-- What is required --
Please copy all of the data that follows exactly, leaving any pictures out.
─── Excerpted data ───
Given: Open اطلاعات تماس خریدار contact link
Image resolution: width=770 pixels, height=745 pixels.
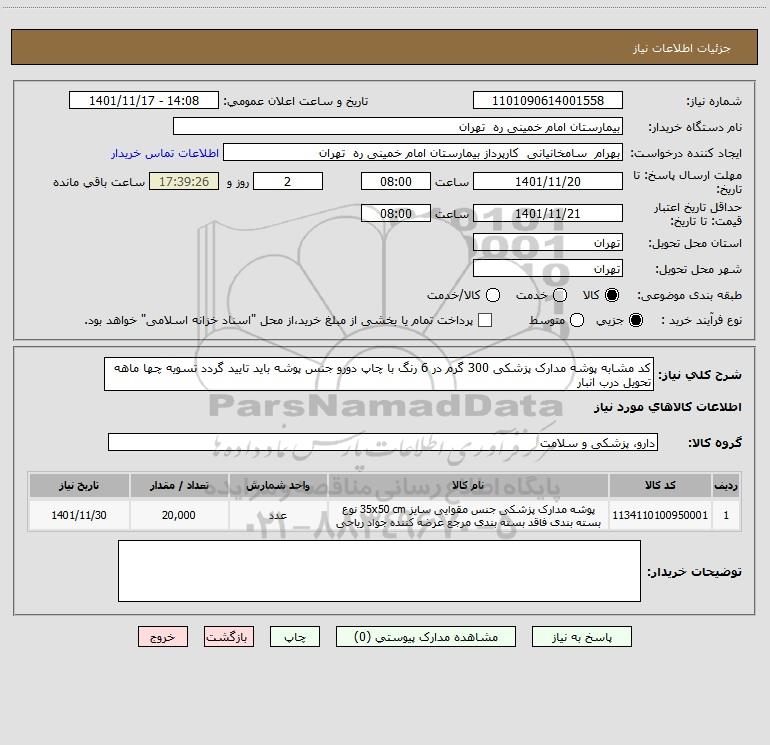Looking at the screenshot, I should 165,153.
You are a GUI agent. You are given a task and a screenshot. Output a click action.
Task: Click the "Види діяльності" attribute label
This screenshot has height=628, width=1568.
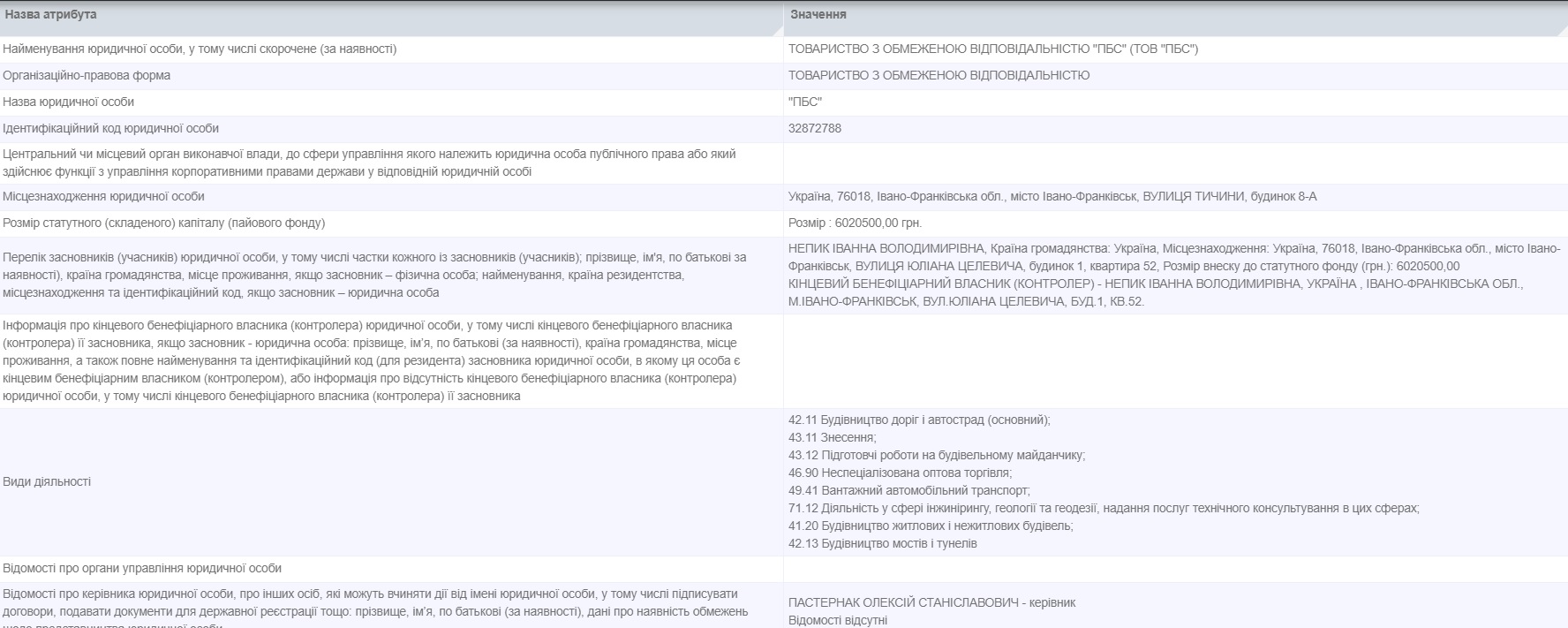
───
-- Response to this task --
Given: Open اطلاعات تماس خریدار contact link
Image resolution: width=770 pixels, height=745 pixels.
Looking at the screenshot, I should 165,153.
You are a GUI agent. You are given a task and a screenshot. Output a click action.
Task: Click the "Види діяльності" attribute label
This screenshot has height=628, width=1568.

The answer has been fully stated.